Yeah but all the reasons you gave were about how it benefited them for you to ask for their prayers. I'm saying it benefits you for them to pray for you. And if that person is righteous, more righteous than you, then it is even better. And that's why the prayers of the saints are good. They are made righteous. The prayer of a righteous man is powerful and effective.

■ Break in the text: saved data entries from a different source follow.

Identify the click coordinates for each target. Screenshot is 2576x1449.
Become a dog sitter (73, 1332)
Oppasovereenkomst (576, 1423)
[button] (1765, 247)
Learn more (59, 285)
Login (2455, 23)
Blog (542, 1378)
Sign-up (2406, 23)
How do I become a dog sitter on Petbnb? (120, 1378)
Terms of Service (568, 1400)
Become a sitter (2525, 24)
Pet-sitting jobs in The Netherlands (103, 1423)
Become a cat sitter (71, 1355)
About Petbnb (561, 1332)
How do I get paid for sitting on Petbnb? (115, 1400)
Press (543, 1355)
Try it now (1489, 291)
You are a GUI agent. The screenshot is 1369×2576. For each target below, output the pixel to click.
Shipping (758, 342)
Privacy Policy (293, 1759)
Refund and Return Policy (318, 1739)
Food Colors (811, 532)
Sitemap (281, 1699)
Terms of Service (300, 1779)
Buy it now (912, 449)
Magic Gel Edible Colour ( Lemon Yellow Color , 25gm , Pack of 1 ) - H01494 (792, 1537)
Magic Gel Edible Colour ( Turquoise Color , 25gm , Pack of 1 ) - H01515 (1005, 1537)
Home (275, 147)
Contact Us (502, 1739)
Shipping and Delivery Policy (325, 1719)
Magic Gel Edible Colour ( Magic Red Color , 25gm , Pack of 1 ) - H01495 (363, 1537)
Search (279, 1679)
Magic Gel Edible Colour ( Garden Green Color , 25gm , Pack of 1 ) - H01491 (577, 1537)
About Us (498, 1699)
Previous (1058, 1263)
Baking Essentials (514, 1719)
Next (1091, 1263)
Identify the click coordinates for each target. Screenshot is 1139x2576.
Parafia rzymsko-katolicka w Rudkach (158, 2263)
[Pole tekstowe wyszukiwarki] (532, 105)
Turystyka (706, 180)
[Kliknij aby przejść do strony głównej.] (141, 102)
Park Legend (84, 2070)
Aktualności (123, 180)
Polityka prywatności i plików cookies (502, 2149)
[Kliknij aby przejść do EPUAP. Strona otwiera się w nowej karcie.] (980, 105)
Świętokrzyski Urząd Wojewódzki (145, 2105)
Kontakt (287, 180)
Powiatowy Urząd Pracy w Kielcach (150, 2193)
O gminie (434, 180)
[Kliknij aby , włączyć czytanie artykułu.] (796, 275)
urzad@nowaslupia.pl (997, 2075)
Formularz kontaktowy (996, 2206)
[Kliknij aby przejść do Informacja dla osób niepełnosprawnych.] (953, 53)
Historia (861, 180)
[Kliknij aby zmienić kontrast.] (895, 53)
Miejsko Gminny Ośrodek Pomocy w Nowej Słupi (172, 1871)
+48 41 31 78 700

As for saints in general - a bit of a digression - but the scriptures say we will be like the angels. The promise to Abraham about his offspring has both quantitative and qualitative values - like the stars in both quantity and quality. As Ambrose of Milan says - "how did Abraham's progeny spread? Only through the inheritance he transmitted in virtue of faith. On this basis the faithful are assimilated to heaven, made comparable to the angels, equal to the stars. This is why he said, 'so will your descendants be.'" Everywhere in the Hebrew scriptures, stars are angels, sons of God are angels (for example, Job 38:7, Daniel 12:3, Rev 1:20 and 12:4)
Angels had jobs. The angels governed the heavens, the seasons, and the nations. In the OT we see that after Babel, the nations were assigned to angels (cf Genesis 10, 11:1-9, and Deuteronomy 32:7-9). These angels fell out of disobedience, and accepted worship from the humans they were supposed to guide - excepting Michael, who is the Angel of Israel (Dan 12:1). These are the demons the nations worship (1 Cor 10:20, Deut 32:17). The saints replace these fallen angels, and become patrons and active participants in God's rule and administration of His kingdom. For example when the apostles preached the gospel in, say, Thessaloniki, and those people throw off the chains of the demons they worshipped, they later had a new patron - St Demetrius. People have patron saints who pray for them, and are named after them and baptized after their name (1 Corinthians 15:29). So, when you know someone who has cancer, St Nektarios seems to have a particular blessing for prayers for people with cancer. Ask him to pray for them, and you add your prayers too! St Patrick is the patron of engineers, I ask for his prayers. And so on.